What is being asked: Please filter the data down to the lines that include the word "agent" and copy them.

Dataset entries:
-- Opening Marker --
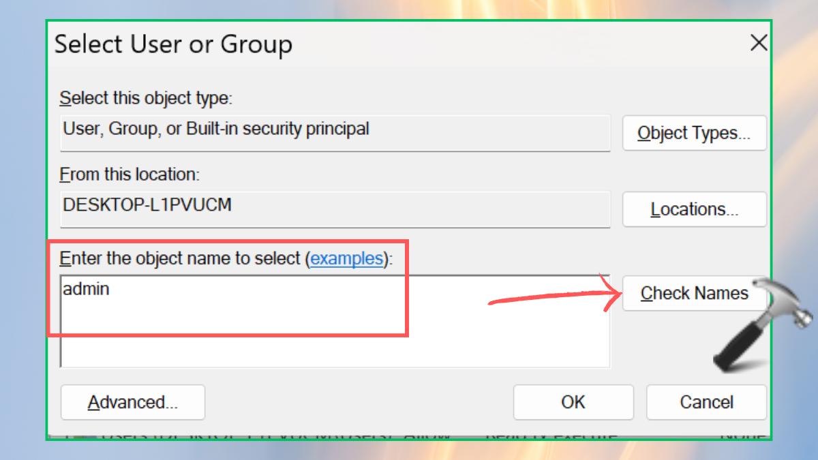Open the Object Types dialog
Screen dimensions: 818x460
point(695,133)
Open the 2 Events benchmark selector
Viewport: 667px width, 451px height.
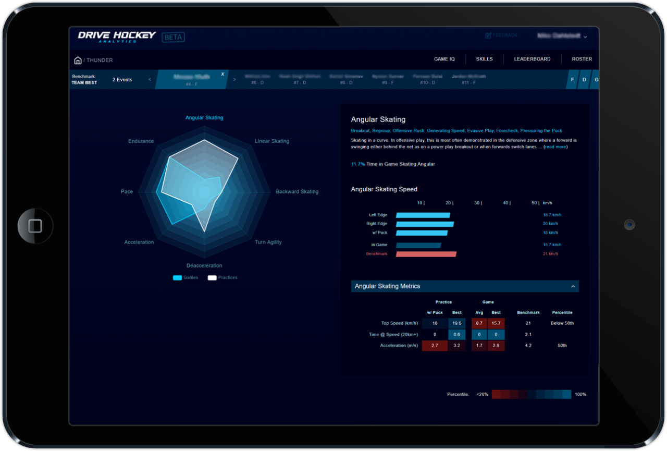122,79
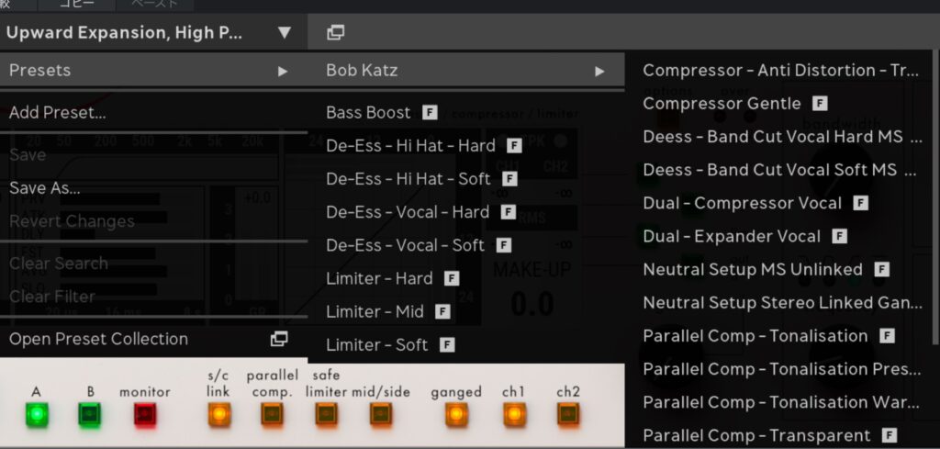Click the popout window icon in header
The height and width of the screenshot is (449, 940).
tap(335, 33)
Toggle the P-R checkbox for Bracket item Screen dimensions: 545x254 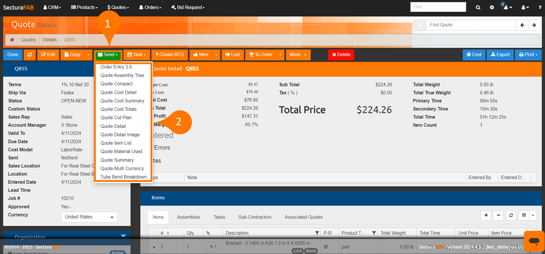click(x=326, y=247)

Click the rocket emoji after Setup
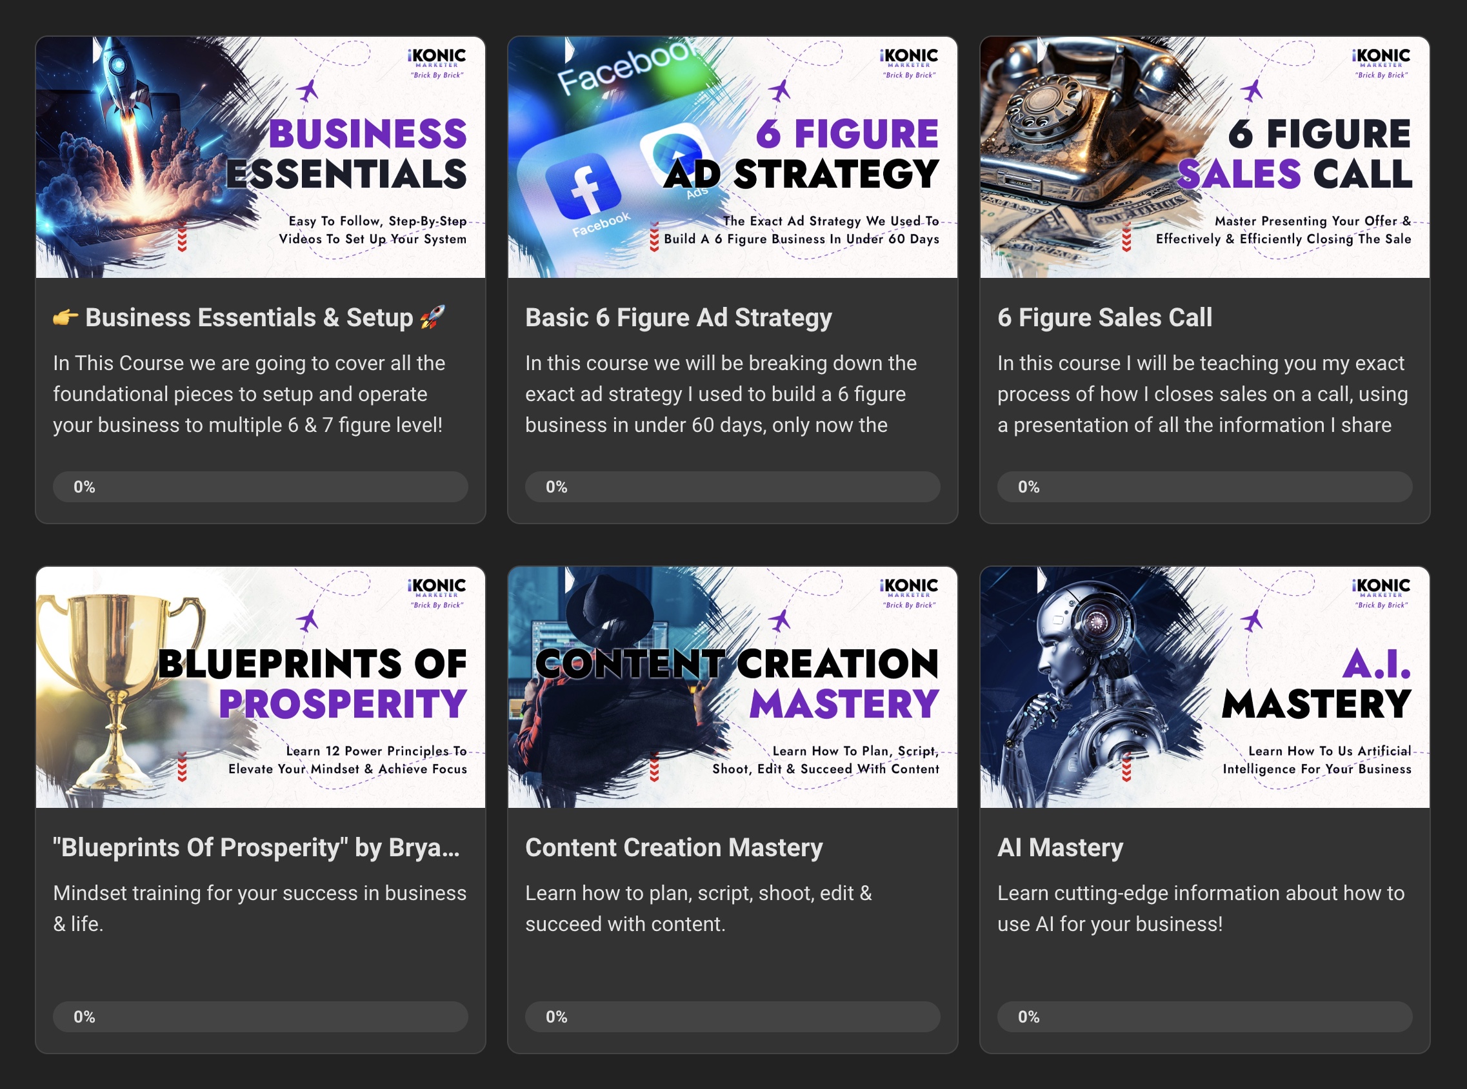433,318
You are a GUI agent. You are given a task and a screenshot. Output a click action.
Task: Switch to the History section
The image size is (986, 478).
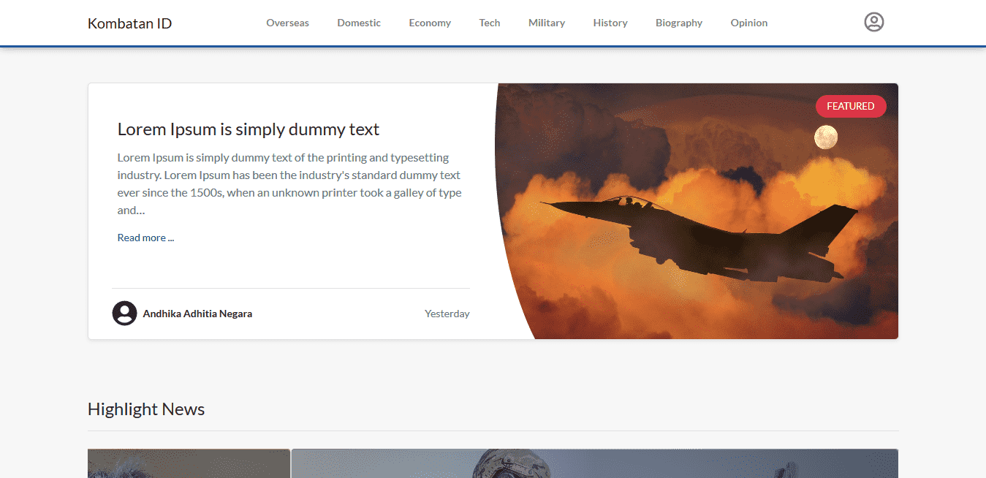[610, 23]
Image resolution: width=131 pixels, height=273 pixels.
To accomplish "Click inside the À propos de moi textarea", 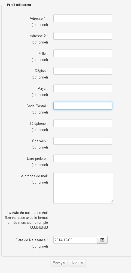I will point(83,188).
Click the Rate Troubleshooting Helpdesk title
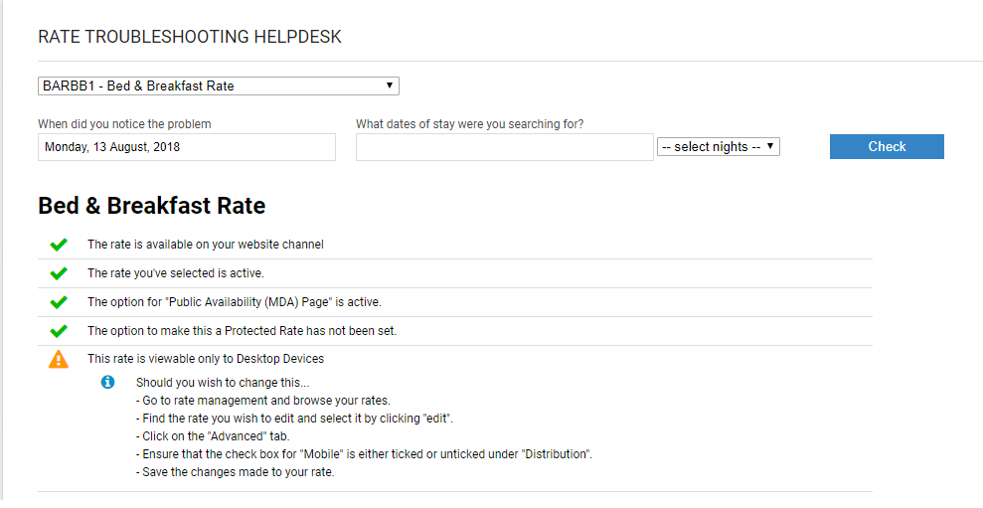The width and height of the screenshot is (983, 508). pos(189,37)
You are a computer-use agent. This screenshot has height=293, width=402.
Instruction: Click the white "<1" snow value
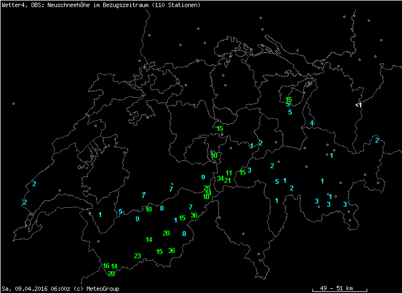click(x=359, y=105)
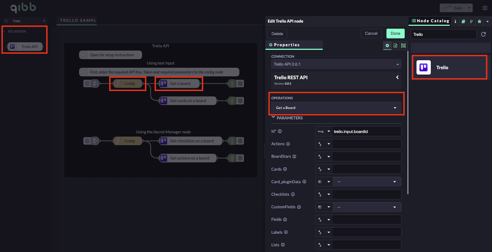Viewport: 492px width, 252px height.
Task: Click the properties panel vertical scrollbar
Action: (x=408, y=122)
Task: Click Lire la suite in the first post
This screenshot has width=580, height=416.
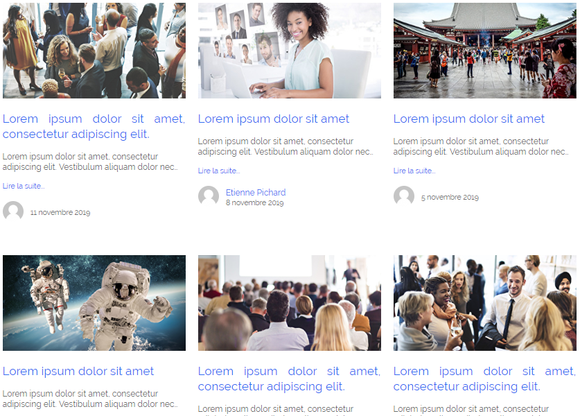Action: point(24,186)
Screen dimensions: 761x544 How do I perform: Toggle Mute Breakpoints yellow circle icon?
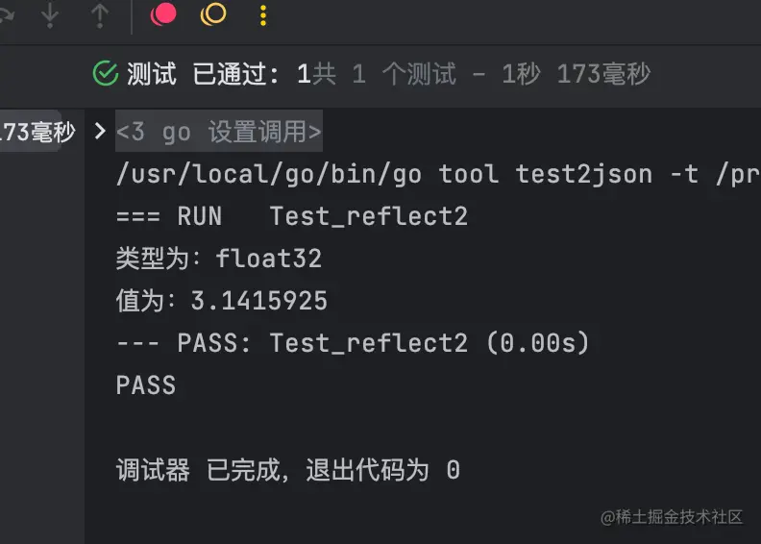[x=213, y=14]
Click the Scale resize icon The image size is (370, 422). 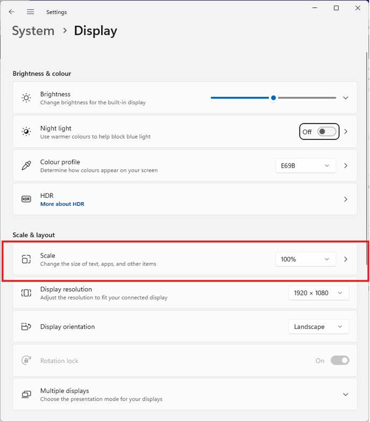pyautogui.click(x=26, y=260)
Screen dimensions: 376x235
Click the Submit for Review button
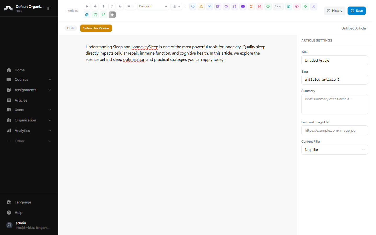coord(96,28)
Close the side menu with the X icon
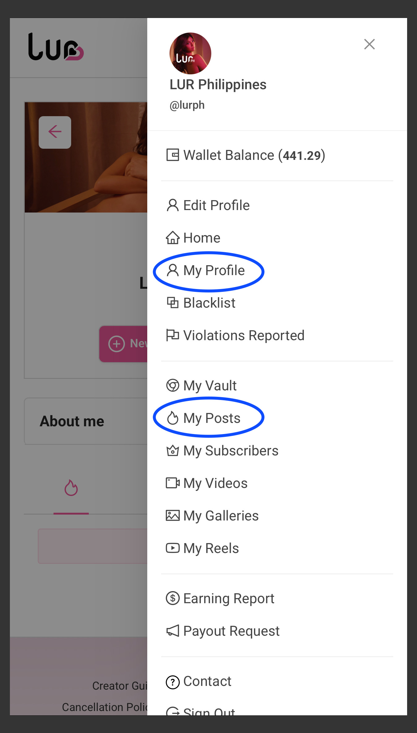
-- Closing Marker --
Reply:
You are a GUI agent. You are given a task and a screenshot. Output a click action.
You are a computer-use agent. This screenshot has height=293, width=402.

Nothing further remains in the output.